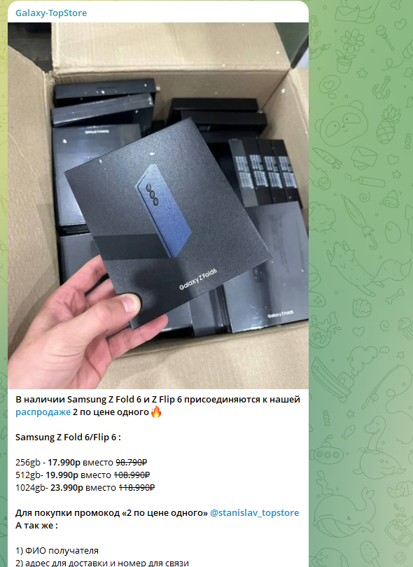Follow the blue «распродаже» link
Screen dimensions: 413x567
(43, 412)
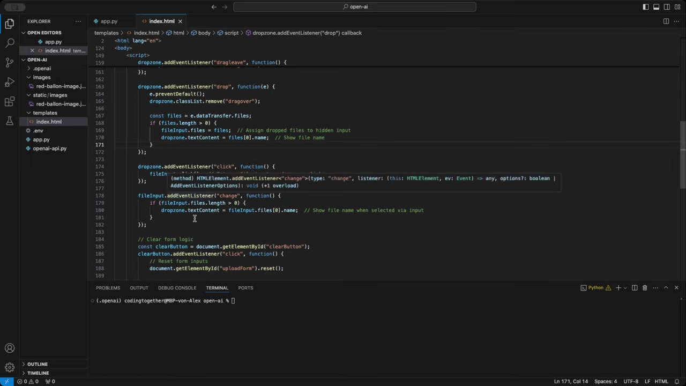Create a new terminal with the plus icon
Screen dimensions: 686x386
click(618, 287)
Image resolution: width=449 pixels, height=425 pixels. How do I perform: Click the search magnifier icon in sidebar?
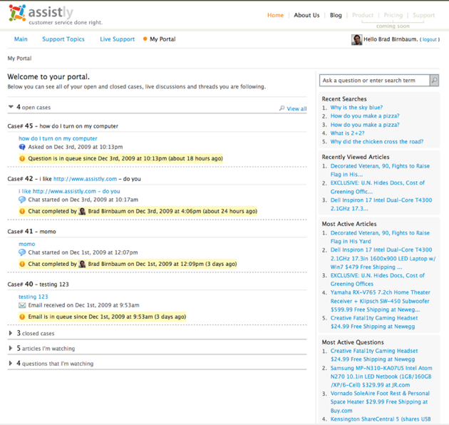tap(434, 81)
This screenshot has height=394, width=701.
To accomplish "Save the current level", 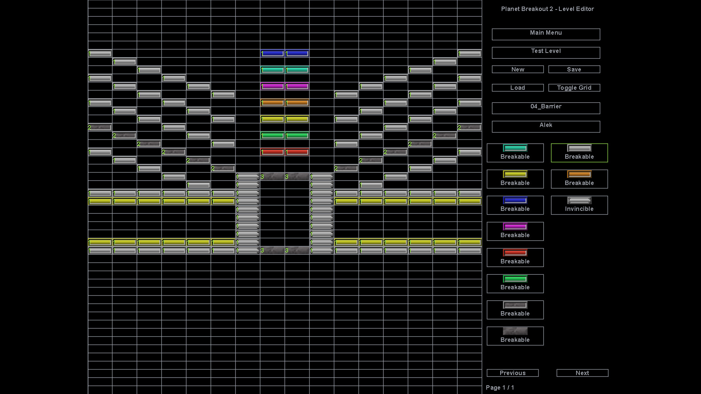I will click(x=574, y=69).
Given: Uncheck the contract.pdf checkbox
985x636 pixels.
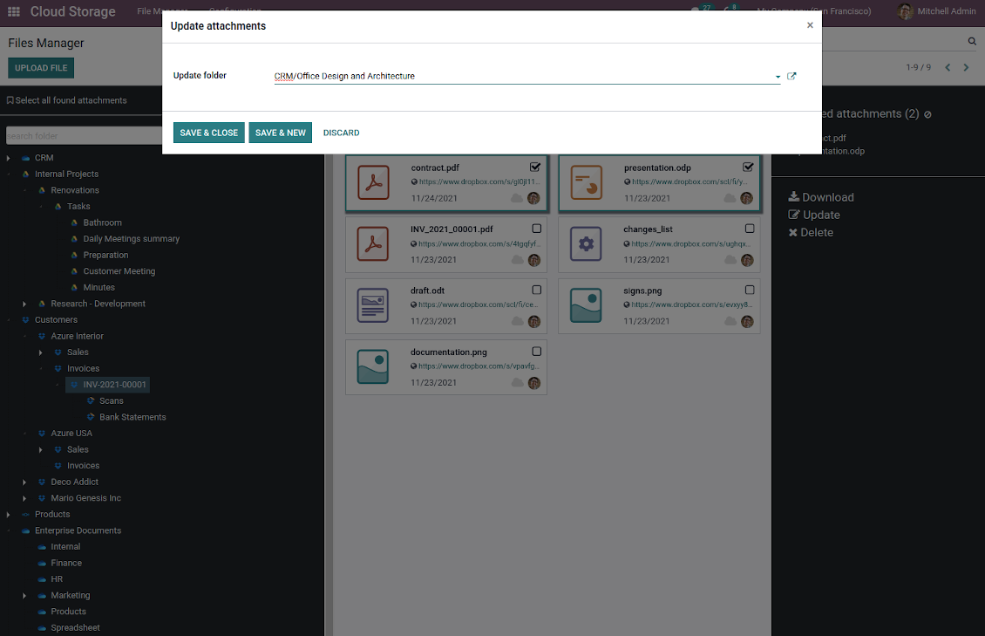Looking at the screenshot, I should (535, 167).
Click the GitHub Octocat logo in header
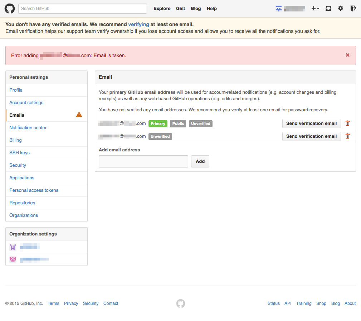This screenshot has height=321, width=361. pos(10,9)
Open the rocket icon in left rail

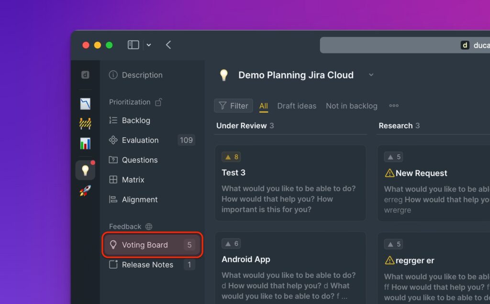(85, 191)

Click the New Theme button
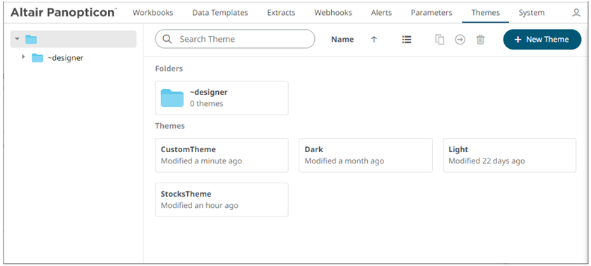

**SHORT EXERCISE:** Show each line of the records above that contains the string "pixels". Case matters.

**ANSWER TO THE TASK:**
Image resolution: width=449 pixels, height=425 pixels. How do I perform: Click the search magnifier icon in sidebar?
985x636 pixels.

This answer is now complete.